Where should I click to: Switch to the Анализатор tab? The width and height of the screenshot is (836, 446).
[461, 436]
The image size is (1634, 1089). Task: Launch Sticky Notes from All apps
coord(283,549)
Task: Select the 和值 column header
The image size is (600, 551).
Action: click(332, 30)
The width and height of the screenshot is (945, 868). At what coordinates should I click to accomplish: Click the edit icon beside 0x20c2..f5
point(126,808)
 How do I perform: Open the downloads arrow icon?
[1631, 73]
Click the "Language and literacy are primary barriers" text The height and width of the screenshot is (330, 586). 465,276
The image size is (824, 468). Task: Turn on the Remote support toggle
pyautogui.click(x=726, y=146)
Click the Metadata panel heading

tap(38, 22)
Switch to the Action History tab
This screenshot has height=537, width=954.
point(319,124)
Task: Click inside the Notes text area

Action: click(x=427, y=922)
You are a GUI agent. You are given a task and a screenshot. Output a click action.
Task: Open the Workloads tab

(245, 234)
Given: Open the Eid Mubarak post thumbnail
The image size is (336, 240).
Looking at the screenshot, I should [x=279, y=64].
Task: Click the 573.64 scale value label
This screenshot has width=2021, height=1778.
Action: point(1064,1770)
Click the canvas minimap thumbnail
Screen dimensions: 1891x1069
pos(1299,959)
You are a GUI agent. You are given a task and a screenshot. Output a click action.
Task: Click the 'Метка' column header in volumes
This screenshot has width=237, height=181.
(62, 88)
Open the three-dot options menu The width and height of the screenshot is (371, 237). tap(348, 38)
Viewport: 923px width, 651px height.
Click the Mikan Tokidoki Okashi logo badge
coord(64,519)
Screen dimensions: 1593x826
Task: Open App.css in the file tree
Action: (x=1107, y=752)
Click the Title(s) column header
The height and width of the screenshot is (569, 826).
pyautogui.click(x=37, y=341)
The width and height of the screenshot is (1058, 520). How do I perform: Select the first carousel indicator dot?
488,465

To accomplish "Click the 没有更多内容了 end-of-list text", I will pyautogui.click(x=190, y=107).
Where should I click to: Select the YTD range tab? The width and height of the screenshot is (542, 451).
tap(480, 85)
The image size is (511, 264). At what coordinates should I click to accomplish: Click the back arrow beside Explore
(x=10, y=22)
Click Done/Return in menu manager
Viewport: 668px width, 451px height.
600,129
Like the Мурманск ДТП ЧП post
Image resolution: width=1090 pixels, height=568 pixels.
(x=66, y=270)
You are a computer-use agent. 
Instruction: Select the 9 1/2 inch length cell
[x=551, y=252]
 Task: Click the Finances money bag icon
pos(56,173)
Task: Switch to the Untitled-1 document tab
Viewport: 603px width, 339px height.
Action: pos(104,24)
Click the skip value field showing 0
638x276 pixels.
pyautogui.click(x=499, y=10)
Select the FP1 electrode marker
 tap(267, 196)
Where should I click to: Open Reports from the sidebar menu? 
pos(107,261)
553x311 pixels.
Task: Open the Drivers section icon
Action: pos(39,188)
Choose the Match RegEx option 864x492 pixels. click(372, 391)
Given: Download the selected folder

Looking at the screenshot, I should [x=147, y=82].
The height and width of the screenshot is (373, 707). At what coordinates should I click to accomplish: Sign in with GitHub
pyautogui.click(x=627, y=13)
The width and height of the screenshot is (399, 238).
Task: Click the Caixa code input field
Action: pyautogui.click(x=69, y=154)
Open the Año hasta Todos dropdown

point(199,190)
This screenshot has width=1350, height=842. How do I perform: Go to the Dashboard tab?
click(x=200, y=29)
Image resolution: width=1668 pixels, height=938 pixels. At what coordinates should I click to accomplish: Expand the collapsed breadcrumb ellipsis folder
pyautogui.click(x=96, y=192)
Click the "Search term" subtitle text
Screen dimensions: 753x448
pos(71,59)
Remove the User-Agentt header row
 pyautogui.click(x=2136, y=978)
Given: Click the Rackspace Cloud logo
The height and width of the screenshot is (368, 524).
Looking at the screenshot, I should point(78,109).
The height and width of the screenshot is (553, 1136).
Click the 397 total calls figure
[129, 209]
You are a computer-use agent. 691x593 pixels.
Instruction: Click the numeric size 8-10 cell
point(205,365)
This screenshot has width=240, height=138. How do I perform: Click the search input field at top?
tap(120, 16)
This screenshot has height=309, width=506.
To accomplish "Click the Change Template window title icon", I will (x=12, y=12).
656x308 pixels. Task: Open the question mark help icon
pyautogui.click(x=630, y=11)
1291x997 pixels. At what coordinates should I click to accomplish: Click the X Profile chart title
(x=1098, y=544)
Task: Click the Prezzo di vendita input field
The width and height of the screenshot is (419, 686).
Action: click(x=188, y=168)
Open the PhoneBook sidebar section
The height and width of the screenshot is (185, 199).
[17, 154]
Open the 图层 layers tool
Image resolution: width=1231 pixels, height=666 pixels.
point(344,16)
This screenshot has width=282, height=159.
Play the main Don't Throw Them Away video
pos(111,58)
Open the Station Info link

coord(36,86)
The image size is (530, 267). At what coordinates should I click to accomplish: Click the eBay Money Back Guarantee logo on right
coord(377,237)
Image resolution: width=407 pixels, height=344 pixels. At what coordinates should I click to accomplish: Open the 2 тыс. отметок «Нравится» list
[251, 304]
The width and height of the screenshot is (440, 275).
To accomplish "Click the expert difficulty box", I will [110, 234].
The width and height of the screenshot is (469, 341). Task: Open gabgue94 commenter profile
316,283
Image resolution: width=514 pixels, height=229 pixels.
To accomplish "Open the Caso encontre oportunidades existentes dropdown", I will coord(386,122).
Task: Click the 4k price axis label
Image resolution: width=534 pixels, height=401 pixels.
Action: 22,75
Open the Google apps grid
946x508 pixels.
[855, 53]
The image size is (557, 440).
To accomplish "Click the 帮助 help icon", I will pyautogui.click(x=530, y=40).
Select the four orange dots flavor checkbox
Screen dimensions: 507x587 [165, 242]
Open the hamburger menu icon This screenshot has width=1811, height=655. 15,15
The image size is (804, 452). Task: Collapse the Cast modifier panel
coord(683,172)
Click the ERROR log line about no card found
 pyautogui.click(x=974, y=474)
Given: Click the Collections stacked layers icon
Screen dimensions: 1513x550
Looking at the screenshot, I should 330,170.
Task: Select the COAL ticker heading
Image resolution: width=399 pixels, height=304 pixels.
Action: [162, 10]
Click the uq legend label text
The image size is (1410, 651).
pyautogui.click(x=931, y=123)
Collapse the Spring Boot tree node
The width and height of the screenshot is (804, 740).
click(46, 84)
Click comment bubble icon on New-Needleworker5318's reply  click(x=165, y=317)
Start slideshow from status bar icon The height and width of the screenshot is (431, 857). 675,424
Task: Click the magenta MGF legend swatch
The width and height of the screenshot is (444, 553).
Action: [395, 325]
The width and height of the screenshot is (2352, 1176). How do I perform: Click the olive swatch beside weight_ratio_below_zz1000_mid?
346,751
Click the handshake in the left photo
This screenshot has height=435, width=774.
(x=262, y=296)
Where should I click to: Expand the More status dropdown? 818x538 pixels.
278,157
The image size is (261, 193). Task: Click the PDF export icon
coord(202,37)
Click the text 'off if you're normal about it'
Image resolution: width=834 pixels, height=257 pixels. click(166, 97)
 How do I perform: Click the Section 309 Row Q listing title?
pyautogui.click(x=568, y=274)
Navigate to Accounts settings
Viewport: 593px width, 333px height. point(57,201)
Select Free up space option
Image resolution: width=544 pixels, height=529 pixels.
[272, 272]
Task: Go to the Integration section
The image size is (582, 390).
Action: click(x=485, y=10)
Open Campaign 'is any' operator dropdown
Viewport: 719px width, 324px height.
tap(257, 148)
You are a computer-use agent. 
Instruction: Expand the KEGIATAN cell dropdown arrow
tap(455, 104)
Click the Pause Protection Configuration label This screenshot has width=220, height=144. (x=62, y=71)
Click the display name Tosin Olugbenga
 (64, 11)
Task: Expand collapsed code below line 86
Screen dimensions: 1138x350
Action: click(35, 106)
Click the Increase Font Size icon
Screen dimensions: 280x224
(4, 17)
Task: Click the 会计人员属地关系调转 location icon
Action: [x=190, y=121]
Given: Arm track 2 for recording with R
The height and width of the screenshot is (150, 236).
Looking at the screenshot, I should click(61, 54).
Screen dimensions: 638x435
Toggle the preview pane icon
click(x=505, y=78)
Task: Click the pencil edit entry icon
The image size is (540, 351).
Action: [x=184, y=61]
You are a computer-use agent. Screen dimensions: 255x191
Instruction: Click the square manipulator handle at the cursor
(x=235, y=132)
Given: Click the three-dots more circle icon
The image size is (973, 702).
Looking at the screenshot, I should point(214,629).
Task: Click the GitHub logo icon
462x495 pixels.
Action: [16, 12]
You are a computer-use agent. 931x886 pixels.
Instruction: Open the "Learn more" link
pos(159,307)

================

* [Aim of the exercise]:
Lay out the lines of the records from the line containing "Task: Expand collapsed code below line 86" through the end of the records, inclusive, as a JSON list of strings with one string per line and blank lines omitted.

* [Written response]:
[
  "Task: Expand collapsed code below line 86",
  "Screen dimensions: 1138x350",
  "Action: click(35, 106)",
  "Click the Increase Font Size icon",
  "Screen dimensions: 280x224",
  "(4, 17)",
  "Task: Click the 会计人员属地关系调转 location icon",
  "Action: [x=190, y=121]",
  "Given: Arm track 2 for recording with R",
  "The height and width of the screenshot is (150, 236).",
  "Looking at the screenshot, I should click(61, 54).",
  "Screen dimensions: 638x435",
  "Toggle the preview pane icon",
  "click(x=505, y=78)",
  "Task: Click the pencil edit entry icon",
  "The image size is (540, 351).",
  "Action: [x=184, y=61]",
  "You are a computer-use agent. Screen dimensions: 255x191",
  "Instruction: Click the square manipulator handle at the cursor",
  "(x=235, y=132)",
  "Given: Click the three-dots more circle icon",
  "The image size is (973, 702).",
  "Looking at the screenshot, I should point(214,629).",
  "Task: Click the GitHub logo icon",
  "462x495 pixels.",
  "Action: [16, 12]",
  "You are a computer-use agent. 931x886 pixels.",
  "Instruction: Open the \"Learn more\" link",
  "pos(159,307)"
]